Design Thinking Finds Its Place In Project Management
Design thinking is a human-centric approach that allows companies to define problems and improve creativity.
Businesses are taking various steps to improve the quality of project management, from investing in agile courses, which can help to make projects more adaptable, to offering DevOps training, which can reduce systems development lifecycles. However, one of the most effective strategies is to embrace the concept of design thinking.
Approaching projects in a similar way a designer would can be appealing for a number of reasons, including greater clarity, improved creativity, and a potential for a reduced level of risk.
Let’s take a closer look.
Defining Design Thinking
Design thinking can be broadly defined as a human-centric approach to problem solving. As Brigham Young University - Idaho pointed out, it is a means of defining a problem through the process of empathizing with the people who are affected or impacted by it, and then using that information to inform solutions.
It is important to understand that people do not have to have the expertise of a designer to think like one. Ultimately, design-thinking training is intended to help members of a project embrace innovation and creativity, while also making decisions based on human needs. Design thinking goes hand in hand with the agile methodology, which allows changes to be made quickly, assumptions to be challenged, and for projects to adapt to new information or evidence.
Stages Of The Design Thinking Process
Contrary to how it might sound, design thinking is not a loose theory but is instead a defined methodology, with clear stages. Here are the five different stages of the design thinking process:
1. Empathize: Understand the way people feel about a particular problem, on a human level. This often involves immersing members of the project team within customers’ experiences or observing how they are impacted.
2. Define: This stage involves creating a clear outline of the nature of the problem that needs to be solved. This outline should be based on information obtained during the empathize stage.
3. Ideate: During the ideation phase, the project team will come up with ideas for possible solutions. Crucially, the team should feel free to propose any ideas, even those outside of the box or potentially risky.
4. Prototype: The prototype phase is intended to see ideas brought to fruition via rough drafts or low-fidelity versions of the final product. From there, teams can establish whether an idea is likely to solve the problem.

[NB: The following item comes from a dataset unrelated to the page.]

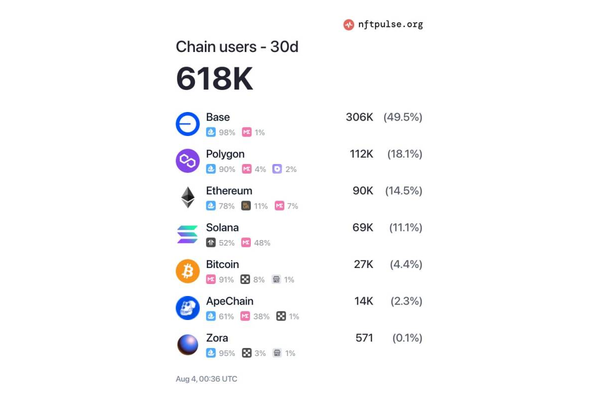Click the 618K total users figure

click(214, 78)
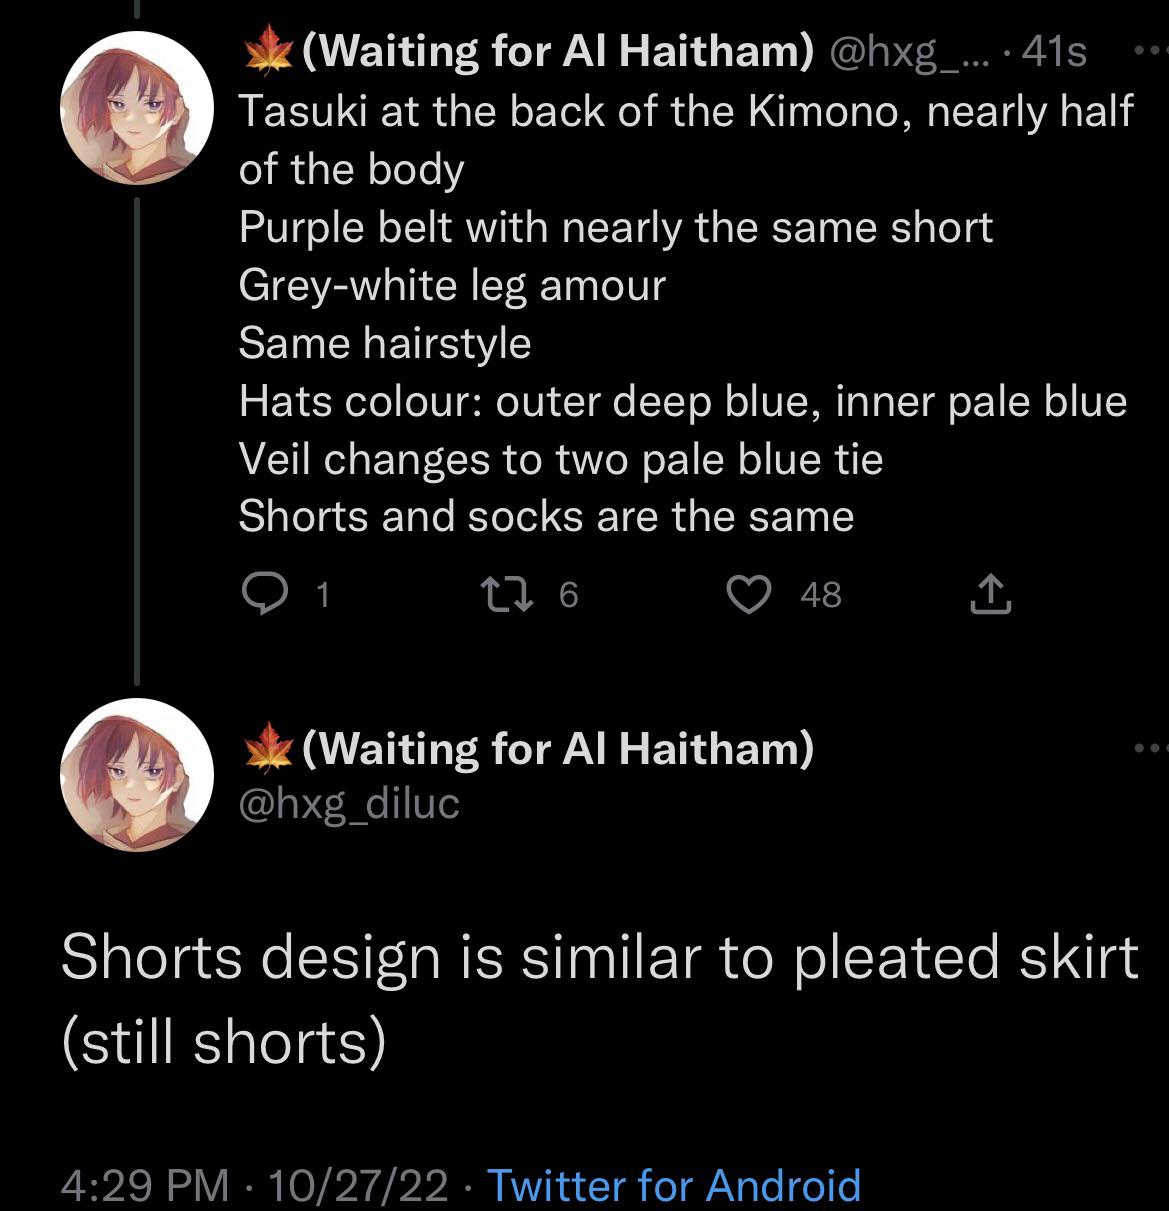1169x1211 pixels.
Task: Click the 4:29 PM timestamp
Action: (x=144, y=1185)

5. Test: Finally, during the testing phase, the prototype is taken to the next logical stage, where it is tested with users or the intended customers so that their responses can be observed and assessed.
“Align on identifying the real problem to solve before coming up with solutions,” advised UX consultant Yasmine Khan. “Getting authentic human stories at the centre of your strategic narrative creates a touchstone for alignment, which is the first step in working together to identify the right problem to solve.”
Key Benefits Of Design Thinking
A major advantage associated with design-thinking training is the ability to create solutions for problems that are initially difficult to define or pinpoint. This is because the approach allows project managers to gain insight into real human needs, based on first-hand insight, rather than assumptions or suppositions.
Design thinking also provides businesses and project teams with the opportunity to apply ideas practically, see how they actually work, and then make adjustments, according to UI/UX consultant Prince Pal. This also complements agile courses and DevOps training, and improves a project team’s ability to change paths.
Furthermore, the design-thinking methodology has the benefit of facilitating truly creative solutions to problems, allowing for more radical ideas to be voiced or for solutions that break from the traditional way of doing things.
“Continuing to develop and foster an environment where people are allowed to question the way it always has been done and take risks has powerful implications—this is design thinking, which drives innovation,” wrote Lindsay Scott, director of training specialist PMO Learning. “Design thinking is all about how we can do things differently.”
The Final Word
Design thinking is a human-centric approach in which problems are defined and resolved by empathizing with users, understanding how problems affect them, generating ideas, creating prototypes, and testing them on the intended end users. Within project management, it can facilitate greater creativity and innovation.
Benefits of design thinking include the ability to gain greater clarity over ill-defined problems, the opportunity to make changes after seeing a project in action, and the chance for project teams to ideate truly original solutions, even if they break from the established norms.
“We learn so much by seeing experiences in the field,” said Tonya Bakritzes, CMO of Isobar US, in an interview earlier this year. “Companies should understand that they need to employ teams that are constantly measuring, gleaning insights, and optimizing to meet consumer needs.”